Here are the resources used by the 8-bit card:
I/O 220, IRQ 7, DMA 1
Here are the resources used by the 16-bit card:
I/O 240, I/O 330, IRQ 5, DMA 3, HDMA 5
I use the 16-bit device at some non-default settlings because most later games allow you to change the settings, many earlier games expect the default settings. But this is not the end of the story, because both cards use I/O 388/389 (Adlib support) and I/O 201 (Gameport).
I don't think that a serious bus conflict will result in a read to the Adlib port. Even though many 16-bit Sound Blasters do not have a true Adlib, they must still seem to function identically, so a read should send identical data from both cards. Whichever card wins, the processor will receive the right data. You can simply mute the card whose output you didn't want to hear.

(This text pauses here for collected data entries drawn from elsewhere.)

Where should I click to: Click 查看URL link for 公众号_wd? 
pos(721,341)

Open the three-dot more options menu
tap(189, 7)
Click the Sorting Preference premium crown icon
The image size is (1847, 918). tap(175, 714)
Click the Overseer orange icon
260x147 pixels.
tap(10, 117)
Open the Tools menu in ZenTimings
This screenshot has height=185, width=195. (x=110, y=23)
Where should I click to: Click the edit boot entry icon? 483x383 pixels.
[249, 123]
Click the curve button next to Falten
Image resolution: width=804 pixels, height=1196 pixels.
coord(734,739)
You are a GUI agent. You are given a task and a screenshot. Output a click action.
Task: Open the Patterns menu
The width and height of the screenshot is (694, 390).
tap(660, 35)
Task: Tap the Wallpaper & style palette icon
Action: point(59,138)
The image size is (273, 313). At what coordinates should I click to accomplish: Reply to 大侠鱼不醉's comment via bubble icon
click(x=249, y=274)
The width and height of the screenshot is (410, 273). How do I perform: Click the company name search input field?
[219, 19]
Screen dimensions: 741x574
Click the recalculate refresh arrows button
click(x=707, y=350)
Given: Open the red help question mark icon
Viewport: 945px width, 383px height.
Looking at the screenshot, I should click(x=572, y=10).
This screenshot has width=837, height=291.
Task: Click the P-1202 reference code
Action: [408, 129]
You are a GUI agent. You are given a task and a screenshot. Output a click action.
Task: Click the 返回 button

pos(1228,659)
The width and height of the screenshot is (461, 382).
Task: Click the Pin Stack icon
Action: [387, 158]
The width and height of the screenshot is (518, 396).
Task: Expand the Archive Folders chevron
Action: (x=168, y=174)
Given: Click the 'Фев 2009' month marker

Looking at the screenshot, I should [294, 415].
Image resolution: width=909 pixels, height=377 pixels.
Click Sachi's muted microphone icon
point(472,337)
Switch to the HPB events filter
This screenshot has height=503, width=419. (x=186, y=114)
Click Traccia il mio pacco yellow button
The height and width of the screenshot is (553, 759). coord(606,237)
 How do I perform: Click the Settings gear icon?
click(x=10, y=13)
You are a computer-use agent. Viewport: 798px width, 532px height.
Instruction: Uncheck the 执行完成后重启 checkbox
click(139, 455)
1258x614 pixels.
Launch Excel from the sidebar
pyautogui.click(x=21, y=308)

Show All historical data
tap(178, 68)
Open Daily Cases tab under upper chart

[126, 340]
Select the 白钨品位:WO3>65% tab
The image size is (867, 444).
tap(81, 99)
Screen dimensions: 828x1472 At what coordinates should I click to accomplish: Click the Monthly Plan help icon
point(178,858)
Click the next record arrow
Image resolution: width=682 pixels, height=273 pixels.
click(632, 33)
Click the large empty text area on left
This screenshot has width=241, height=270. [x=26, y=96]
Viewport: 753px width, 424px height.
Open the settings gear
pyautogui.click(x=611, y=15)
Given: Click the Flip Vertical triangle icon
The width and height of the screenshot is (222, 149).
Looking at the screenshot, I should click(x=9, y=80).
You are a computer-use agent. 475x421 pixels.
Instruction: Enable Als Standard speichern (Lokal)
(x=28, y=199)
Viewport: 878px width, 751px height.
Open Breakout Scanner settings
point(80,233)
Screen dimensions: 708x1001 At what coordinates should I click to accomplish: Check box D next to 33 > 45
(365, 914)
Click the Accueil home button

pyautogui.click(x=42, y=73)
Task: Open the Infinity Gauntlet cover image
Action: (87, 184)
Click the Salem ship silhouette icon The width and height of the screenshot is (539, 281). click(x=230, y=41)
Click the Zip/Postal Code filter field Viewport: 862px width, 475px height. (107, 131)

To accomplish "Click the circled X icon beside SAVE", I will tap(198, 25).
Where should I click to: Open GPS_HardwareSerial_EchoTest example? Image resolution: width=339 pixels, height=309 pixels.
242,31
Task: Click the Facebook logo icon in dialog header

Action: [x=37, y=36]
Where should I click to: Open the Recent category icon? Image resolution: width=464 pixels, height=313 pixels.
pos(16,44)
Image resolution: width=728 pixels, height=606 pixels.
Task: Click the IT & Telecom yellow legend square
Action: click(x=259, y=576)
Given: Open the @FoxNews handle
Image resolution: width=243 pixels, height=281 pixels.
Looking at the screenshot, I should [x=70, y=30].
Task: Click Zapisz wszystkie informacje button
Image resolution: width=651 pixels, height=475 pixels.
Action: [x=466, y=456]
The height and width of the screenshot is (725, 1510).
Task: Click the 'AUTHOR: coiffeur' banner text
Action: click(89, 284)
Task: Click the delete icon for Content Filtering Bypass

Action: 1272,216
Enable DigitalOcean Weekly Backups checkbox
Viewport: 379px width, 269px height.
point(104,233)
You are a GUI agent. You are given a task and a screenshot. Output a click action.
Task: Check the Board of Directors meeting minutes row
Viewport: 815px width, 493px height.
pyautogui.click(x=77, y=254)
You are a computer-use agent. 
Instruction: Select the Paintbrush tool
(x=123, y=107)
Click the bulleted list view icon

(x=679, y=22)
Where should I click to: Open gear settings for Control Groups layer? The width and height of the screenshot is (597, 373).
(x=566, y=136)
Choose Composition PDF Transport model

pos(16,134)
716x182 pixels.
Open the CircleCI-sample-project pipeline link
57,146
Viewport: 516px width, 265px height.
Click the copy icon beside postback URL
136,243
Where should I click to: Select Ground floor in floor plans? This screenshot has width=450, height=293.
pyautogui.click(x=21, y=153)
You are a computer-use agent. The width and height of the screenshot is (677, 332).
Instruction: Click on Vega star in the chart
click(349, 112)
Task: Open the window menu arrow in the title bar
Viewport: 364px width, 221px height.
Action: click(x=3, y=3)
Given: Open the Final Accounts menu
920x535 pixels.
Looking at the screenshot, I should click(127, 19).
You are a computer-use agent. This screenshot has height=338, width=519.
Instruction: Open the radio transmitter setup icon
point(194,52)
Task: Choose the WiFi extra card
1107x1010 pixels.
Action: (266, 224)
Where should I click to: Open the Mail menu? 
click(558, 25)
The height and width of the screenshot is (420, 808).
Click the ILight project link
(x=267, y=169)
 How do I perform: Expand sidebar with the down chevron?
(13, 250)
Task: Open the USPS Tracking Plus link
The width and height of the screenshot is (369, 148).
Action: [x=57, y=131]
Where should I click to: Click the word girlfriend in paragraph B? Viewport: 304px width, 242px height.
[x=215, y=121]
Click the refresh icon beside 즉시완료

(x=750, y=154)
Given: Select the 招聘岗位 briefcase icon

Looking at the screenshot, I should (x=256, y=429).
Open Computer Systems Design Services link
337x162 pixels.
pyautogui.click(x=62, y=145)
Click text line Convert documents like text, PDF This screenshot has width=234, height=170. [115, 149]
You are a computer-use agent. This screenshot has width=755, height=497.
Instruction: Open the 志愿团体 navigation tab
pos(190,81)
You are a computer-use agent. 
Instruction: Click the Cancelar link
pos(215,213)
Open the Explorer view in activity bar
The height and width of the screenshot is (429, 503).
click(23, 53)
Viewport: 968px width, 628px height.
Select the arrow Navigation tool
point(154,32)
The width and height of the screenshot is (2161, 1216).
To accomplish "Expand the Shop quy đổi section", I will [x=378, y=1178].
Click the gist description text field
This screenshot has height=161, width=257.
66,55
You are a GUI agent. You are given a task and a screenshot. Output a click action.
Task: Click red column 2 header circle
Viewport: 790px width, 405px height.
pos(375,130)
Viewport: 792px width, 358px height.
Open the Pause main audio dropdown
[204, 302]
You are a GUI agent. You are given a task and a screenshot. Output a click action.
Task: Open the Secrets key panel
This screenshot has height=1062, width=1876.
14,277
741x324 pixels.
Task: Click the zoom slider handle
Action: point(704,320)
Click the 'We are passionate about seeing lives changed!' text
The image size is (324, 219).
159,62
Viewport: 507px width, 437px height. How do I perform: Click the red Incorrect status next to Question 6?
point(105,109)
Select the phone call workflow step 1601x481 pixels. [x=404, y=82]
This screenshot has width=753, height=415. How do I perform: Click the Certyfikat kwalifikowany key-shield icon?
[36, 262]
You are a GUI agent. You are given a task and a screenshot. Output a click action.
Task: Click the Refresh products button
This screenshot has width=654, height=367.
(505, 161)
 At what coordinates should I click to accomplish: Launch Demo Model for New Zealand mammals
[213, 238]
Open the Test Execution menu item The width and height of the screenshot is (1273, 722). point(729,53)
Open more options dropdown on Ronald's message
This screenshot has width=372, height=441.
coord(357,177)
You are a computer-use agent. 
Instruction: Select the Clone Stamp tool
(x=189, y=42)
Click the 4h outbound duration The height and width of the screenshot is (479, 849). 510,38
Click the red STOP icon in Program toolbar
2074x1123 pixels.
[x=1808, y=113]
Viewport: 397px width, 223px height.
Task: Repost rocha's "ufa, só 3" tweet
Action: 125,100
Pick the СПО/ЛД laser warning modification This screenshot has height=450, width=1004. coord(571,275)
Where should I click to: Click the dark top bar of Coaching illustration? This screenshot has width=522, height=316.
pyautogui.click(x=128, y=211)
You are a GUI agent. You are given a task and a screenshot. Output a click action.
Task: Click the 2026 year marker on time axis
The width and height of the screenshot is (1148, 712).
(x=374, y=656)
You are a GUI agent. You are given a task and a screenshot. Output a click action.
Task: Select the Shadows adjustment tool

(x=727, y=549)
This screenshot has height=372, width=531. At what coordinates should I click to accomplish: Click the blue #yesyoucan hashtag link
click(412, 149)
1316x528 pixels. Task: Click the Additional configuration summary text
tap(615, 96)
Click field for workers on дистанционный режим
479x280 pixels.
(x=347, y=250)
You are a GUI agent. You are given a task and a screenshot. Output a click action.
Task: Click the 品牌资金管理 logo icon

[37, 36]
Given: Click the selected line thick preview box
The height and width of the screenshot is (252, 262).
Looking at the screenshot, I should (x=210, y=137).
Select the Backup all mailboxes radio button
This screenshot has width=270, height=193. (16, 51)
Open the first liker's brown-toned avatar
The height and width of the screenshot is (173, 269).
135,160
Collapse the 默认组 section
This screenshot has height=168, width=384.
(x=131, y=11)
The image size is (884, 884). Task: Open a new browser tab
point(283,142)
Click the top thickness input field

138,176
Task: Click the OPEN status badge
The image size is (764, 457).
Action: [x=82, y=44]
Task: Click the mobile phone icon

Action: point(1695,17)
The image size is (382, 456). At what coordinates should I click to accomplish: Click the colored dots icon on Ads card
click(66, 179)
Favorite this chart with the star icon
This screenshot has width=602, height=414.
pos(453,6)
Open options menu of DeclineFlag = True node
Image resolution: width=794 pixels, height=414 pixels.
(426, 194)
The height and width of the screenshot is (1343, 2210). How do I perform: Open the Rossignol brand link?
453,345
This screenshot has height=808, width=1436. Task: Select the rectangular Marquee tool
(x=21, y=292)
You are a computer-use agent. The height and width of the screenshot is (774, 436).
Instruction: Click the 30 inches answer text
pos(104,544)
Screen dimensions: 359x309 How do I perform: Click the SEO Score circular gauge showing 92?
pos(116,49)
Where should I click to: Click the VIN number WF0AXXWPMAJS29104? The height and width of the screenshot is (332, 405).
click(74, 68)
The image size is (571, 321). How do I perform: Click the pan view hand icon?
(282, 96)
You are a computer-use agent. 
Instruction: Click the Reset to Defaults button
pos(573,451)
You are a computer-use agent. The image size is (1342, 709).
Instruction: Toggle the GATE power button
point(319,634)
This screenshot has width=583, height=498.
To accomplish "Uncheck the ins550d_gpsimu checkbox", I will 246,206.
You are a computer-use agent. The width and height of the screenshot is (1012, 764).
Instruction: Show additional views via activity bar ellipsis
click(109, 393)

Now the Gameport would present a more serious problem, because a read from the port would cause a bus conflict unless you had the same device hooked up to both ports. Otherwise one gameport will send valid data, while the other will be on an open bus or different data. Fortunately, the early Sound Blasters have a Joystick Enable jumper which should take care of the problem. [/b]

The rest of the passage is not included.